05 January 2010

Oh, darn

Nevada Barr has written many good mysteries set in U.S. National Parks. Several have been suspenseful and violent. One, set in Carlsbad Caverns, was too intense, dark, and deep in the earth for me. Most have been very good, partly based on Barr's work as a park ranger in several of the parks she wrote about.

(See Winter with Wolves and Worse, Along the Rio Grande, Endangered Species, Firestorm, What a Deal!, High Country, and Hunting Season.)

Our book supplier, banker Mary, dropped a new Nevada Barr book at our house at Christmas time. Its setting is not a National Park and its main character is not Park Ranger Anna Pigeon. It's much more a suspense and terror story than a mystery. It's set in New Orleans. The title is 13½.

One of the main characters is a serial killer. Even the survivors at the end are victims. The plot resembles a masquerade ball in which it's difficult to know who is who.

Barr tells the story in disjointed chapters that aren't quite short stories in themselves. There's little insight into the minds of the main characters until the very end of the book, and by then the insights seem abnormal. And by that point, I had figured out who was who in the masquerade, but I didn't really care. I finished it only to see how Barr pulled the strings together at the end, not because I was really interested in the story any more.

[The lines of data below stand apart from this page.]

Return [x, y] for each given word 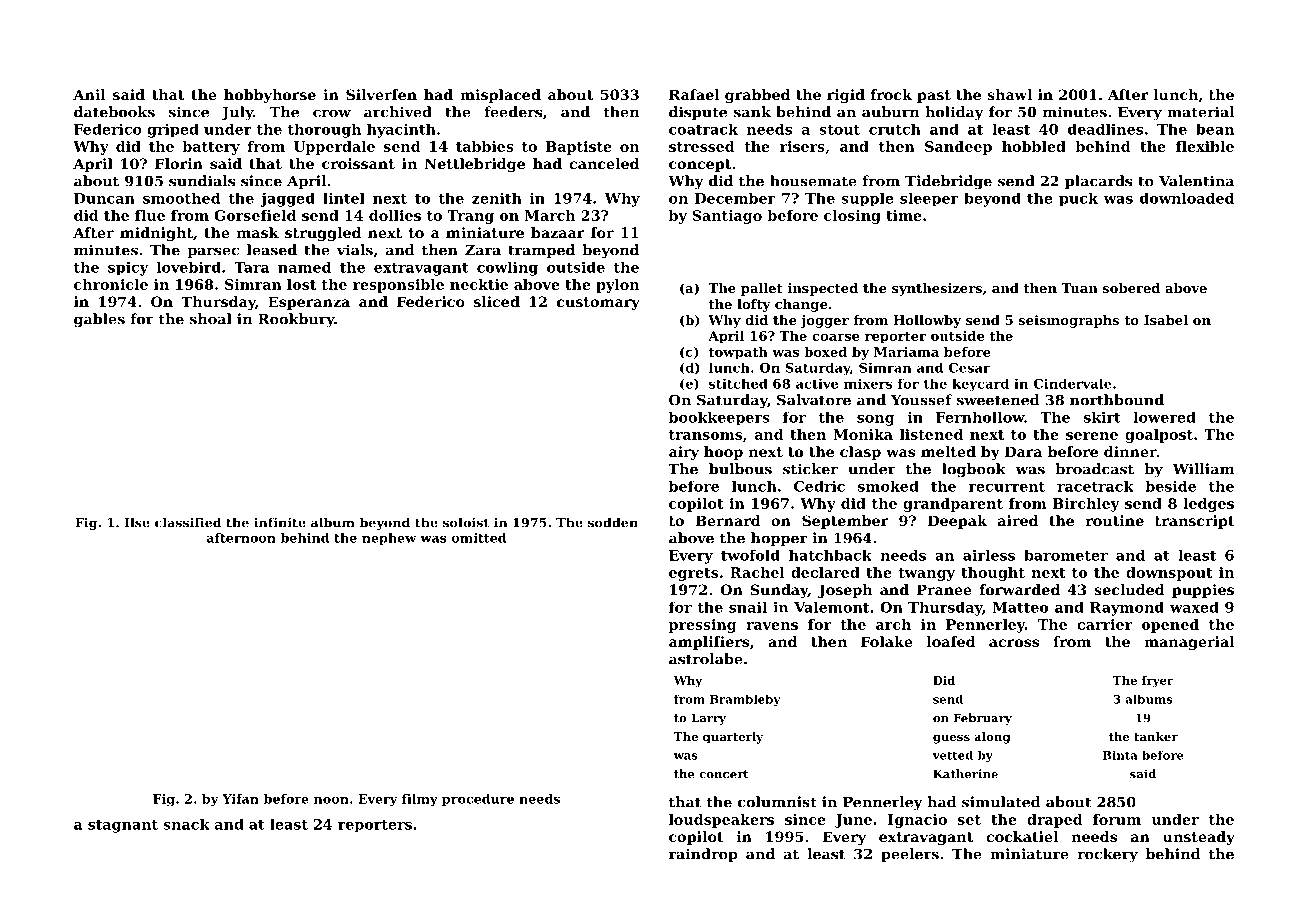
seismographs [1069, 321]
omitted [479, 538]
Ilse [137, 522]
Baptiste [579, 148]
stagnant [123, 826]
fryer [1158, 682]
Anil [89, 94]
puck [1078, 199]
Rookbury [296, 320]
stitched [738, 383]
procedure [478, 800]
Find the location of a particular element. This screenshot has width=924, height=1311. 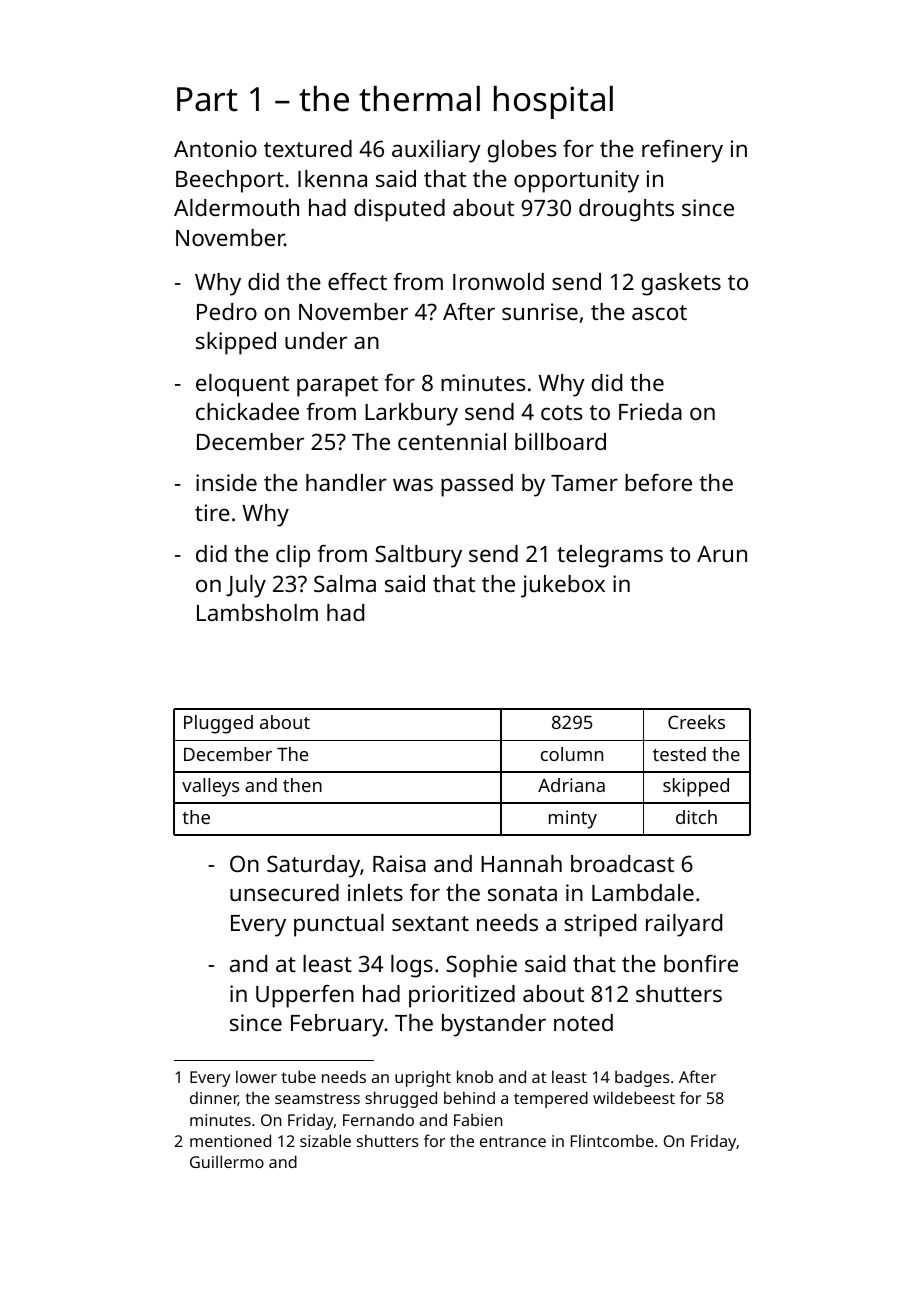

railyard is located at coordinates (684, 925).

Maybe this was practice for writing outside a genre and a framework. I wish Barr well in another, better endeavor.

Then again, maybe 13½ was too intense, dark, and deep for me and I should go back to reading depressing Swedish mysteries that are so much the rage that there are bookstores in Germany that specialize in them.

If anyone else reads 13½, write and tell this little bit of the world what you thought of it. I really would like to know about someone else's reaction.